§ **Given records**:

....................

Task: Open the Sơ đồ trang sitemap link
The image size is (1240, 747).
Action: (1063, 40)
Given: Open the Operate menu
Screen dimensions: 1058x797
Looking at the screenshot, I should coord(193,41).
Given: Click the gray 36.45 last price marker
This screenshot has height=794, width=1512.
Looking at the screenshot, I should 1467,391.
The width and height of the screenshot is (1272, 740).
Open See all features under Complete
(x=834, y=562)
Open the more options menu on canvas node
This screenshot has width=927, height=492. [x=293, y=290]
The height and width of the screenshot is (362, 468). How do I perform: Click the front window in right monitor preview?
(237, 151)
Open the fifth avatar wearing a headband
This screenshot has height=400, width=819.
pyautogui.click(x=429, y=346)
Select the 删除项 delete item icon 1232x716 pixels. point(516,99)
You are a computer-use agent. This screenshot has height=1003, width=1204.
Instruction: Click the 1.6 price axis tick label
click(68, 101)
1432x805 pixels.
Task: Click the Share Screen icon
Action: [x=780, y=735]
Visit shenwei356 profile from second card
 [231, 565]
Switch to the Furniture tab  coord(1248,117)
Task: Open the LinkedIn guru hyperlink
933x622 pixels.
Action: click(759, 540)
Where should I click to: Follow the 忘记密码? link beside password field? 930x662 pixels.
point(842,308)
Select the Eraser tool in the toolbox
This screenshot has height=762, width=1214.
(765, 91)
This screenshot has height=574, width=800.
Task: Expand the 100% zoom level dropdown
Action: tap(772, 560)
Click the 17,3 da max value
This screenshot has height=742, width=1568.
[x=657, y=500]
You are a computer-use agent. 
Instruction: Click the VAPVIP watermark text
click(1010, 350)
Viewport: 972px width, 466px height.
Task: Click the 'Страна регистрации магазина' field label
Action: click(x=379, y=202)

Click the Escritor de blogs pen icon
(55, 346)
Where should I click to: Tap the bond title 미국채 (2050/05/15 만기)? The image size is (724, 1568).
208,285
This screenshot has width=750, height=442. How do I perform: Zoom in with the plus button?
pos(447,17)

....................

§ **What to work on**: Copy out exactly the lines running from the line with "Instruction: Click the VAPVIP watermark text" to the end of the records, inclusive.

§ **Solved problem**:
Instruction: Click the VAPVIP watermark text
click(1010, 350)
Viewport: 972px width, 466px height.
Task: Click the 'Страна регистрации магазина' field label
Action: click(x=379, y=202)

Click the Escritor de blogs pen icon
(55, 346)
Where should I click to: Tap the bond title 미국채 (2050/05/15 만기)? The image size is (724, 1568).
208,285
This screenshot has width=750, height=442. How do I perform: Zoom in with the plus button?
pos(447,17)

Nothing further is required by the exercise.